┌────────

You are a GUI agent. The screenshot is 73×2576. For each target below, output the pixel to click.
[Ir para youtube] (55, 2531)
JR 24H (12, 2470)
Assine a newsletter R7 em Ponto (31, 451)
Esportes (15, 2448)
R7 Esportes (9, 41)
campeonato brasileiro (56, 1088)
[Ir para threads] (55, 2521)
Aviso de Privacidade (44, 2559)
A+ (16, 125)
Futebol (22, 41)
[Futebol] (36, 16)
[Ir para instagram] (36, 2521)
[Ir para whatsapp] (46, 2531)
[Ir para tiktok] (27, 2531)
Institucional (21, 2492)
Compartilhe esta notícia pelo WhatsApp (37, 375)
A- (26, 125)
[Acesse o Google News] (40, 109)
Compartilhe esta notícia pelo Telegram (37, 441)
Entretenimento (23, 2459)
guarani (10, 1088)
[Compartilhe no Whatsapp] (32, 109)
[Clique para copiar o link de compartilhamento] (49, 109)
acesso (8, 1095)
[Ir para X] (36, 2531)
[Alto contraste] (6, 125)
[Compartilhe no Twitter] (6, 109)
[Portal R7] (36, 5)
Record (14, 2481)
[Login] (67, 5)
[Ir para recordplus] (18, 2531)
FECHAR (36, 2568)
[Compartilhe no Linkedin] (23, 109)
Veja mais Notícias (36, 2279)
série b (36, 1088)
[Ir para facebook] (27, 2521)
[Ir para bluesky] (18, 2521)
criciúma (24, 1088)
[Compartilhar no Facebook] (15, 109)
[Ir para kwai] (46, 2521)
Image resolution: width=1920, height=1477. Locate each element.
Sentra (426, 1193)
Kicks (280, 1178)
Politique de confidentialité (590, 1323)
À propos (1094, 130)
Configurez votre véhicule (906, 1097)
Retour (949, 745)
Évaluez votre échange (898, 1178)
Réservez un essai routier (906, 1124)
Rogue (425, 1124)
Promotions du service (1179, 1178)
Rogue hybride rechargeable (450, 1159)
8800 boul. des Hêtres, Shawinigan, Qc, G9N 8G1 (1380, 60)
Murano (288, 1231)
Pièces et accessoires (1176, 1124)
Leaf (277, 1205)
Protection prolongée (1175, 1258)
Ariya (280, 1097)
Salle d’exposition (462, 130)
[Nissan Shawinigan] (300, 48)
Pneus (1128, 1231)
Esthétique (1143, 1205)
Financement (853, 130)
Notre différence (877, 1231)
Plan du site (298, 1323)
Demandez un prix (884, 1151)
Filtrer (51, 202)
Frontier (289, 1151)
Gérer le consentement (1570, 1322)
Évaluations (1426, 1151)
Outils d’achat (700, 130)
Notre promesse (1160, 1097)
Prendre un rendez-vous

└────────

EXERCISE OBJECTIVE ->
In the listing above, the lines from the one containing "[Acesse o Google News] (40, 109)" through the one containing "Leaf (277, 1205)" must be set down exactly, with no other lines.

ANSWER BOX ->
[Acesse o Google News] (40, 109)
Compartilhe esta notícia pelo Telegram (37, 441)
Entretenimento (23, 2459)
guarani (10, 1088)
[Compartilhe no Whatsapp] (32, 109)
[Clique para copiar o link de compartilhamento] (49, 109)
acesso (8, 1095)
[Ir para X] (36, 2531)
[Alto contraste] (6, 125)
[Compartilhe no Twitter] (6, 109)
[Portal R7] (36, 5)
Record (14, 2481)
[Login] (67, 5)
[Ir para recordplus] (18, 2531)
FECHAR (36, 2568)
[Compartilhe no Linkedin] (23, 109)
Veja mais Notícias (36, 2279)
série b (36, 1088)
[Ir para facebook] (27, 2521)
[Ir para bluesky] (18, 2521)
criciúma (24, 1088)
[Compartilhar no Facebook] (15, 109)
[Ir para kwai] (46, 2521)
Image resolution: width=1920, height=1477. Locate each element.
Sentra (426, 1193)
Kicks (280, 1178)
Politique de confidentialité (590, 1323)
À propos (1094, 130)
Configurez votre véhicule (906, 1097)
Retour (949, 745)
Évaluez votre échange (898, 1178)
Réservez un essai routier (906, 1124)
Rogue (425, 1124)
Promotions du service (1179, 1178)
Rogue hybride rechargeable (450, 1159)
8800 boul. des Hêtres, Shawinigan, Qc, G9N 8G1 (1380, 60)
Murano (288, 1231)
Pièces et accessoires (1176, 1124)
Leaf (277, 1205)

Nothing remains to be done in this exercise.